Notre rapport ferme aussi la porte à l'application pure et simple aux armées de la loi du 1er juillet 1901. Nous pensons en effet que nous nous heurterions aux mêmes types de difficultés.
Il nous paraît en revanche possible, dans le respect de notre ordre constitutionnel et en conformité avec l'article 11 de la Convention européenne des droits de l'homme, de créer des associations sui generis, régies par le code de la défense et, en tant qu'elles n'y sont pas contraires, par les dispositions de la loi de 1901. Autrement dit, nous avons besoin d'un système supplétif permettant de parvenir à un régime complet. Le législateur, selon nous, peut prendre appui sur la loi de 1901, mais en y apportant des tels aménagements que l'on sera en quelque sorte « à cheval » entre la loi de 1901 et quelque chose de nouveau.
Afin de lui donner une traduction concrète, et partant du principe que ce que l'on conçoit bien s'énonce clairement, nous avons assorti notre rapport d'un « avant-projet de loi » qui, bien entendu, n'engage que nous.

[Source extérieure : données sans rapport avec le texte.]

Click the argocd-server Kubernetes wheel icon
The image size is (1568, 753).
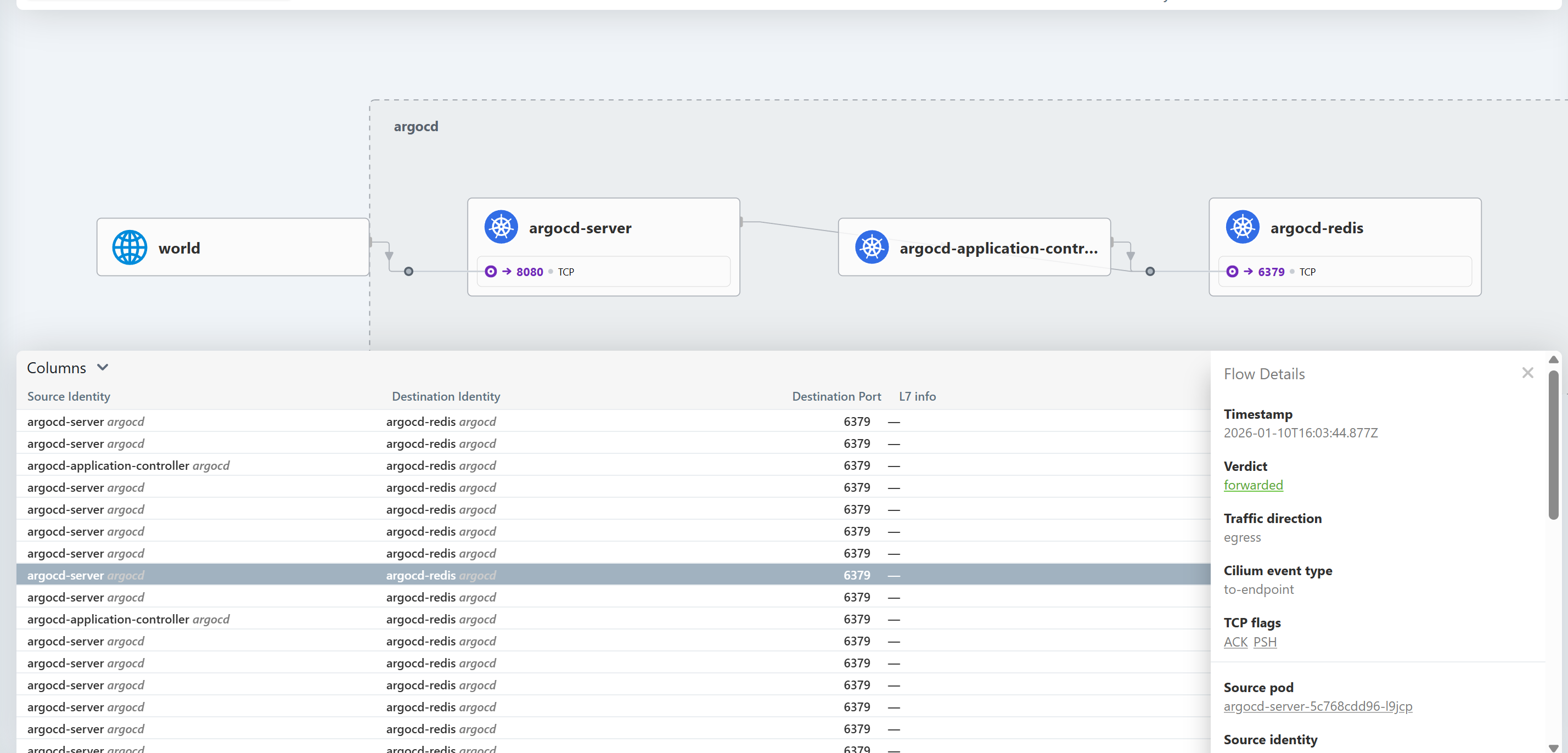point(501,227)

Nous proposons donc de créer des associations professionnelles nationales de militaires dont l'action serait dédiée à la condition militaire. À cet effet, nous estimons nécessaire de hisser au niveau législatif une définition de la condition militaire – laquelle n'existe aujourd'hui, selon une formulation d'ailleurs contournée, qu'au niveau du décret – qui vaudrait aussi bien pour l'activité des associations que pour le Haut comité d'évaluation de la condition militaire ou pour le Conseil supérieur de la fonction militaire (CSFM). C'est pourquoi nous suggérons d'insérer une définition transversale dans l'article L. 4111-1 du code de la défense. Le fait d'en donner une définition positive vise à montrer que la condition militaire est a priori « détachable » de la conduite des opérations et de la définition de la politique de défense, et qu'il n'est pas dans le rôle des organisations professionnelles, associatives ou non, de s'ingérer dans ces domaines.
Cela étant posé, nous réitérons l'interdiction de l'activité syndicale, tout en affirmant la possibilité nouvelle, pour les militaires, de créer des associations professionnelles nationales et d'y adhérer.